All of those building blocks are being worked on or are already in place. Already today in its arguably imperfect state, Wikidata is helping Wikipedia raise its quality by finding longstanding issues on Wikipedia that only became apparent because of Wikidata, like a Wikipedia having two articles about the same topic without being aware of it. Or two Wikipedias having different data about a person without any useful reference. Wikidata gives a good way to finally expose and correct these mistakes. Once we have a data point and a good reference for it on Wikidata, it can be scrutinised more thoroughly and then used much more widely than before.
Trust and believing in ourselves
Do we trust our own model and way of working? Wikipedia started just the same way as Wikidata. It didn’t have high-quality data and it certainly didn’t have a lot of references for its articles. But with a lot of dedicated work this changed and today Wikipedias (at least the biggest ones!) are of fairly high quality. I see no reason why we can’t do this for Wikidata once again--with an amazing community, better tools at our hands, and the lessons we have learned in Wikipedia. But let’s also not fall into the trap of demanding perfection.
What do we do now?
- Encourage more re-users of Wikidata’s data to give their users a way back to Wikidata. Histropedia and Inventaire are two examples of re-users doing that already and it is a mutually beneficial partnership.
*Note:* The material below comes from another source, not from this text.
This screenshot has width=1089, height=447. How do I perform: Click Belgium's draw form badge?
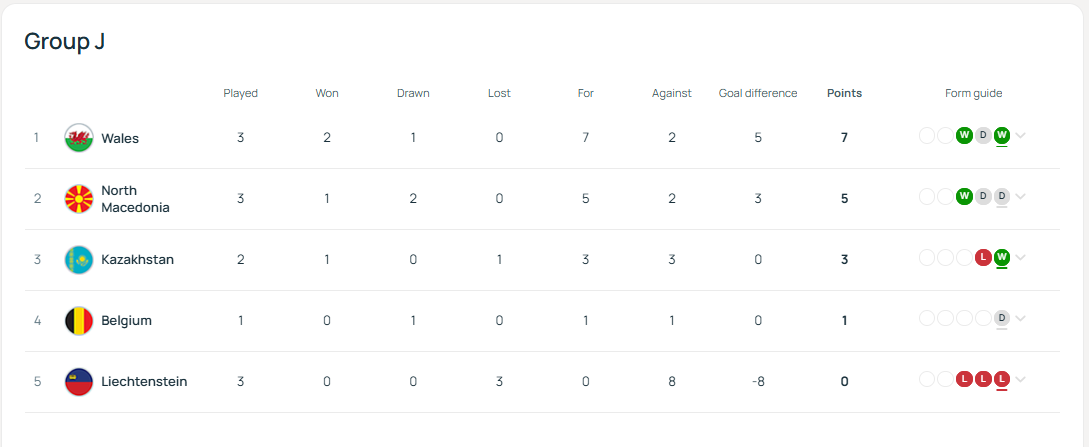[1001, 319]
- Make it easier to use Wikidata’s data inside and outside of Wikimedia.
- Improve existing quality tools around Wikidata and make more use of them.
- Make existing knowledge diversity tools easier to use, promote them more and make more use of them.
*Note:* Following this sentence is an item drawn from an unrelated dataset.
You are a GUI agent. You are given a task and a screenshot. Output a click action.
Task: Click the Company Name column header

- Make the outside world more aware of knowledge diversity and plurality.
- Increase the diversity in our contributor base to cover more cultures and worldviews.
At the end of the day, Wikidata is a chance to raise the quality bar across all our projects together. Let’s make it reality. That’s how we give more people more access to more knowledge every day.
- Lydia Pintscher is the Product Manager for Wikidata at Wikimedia Deutschland.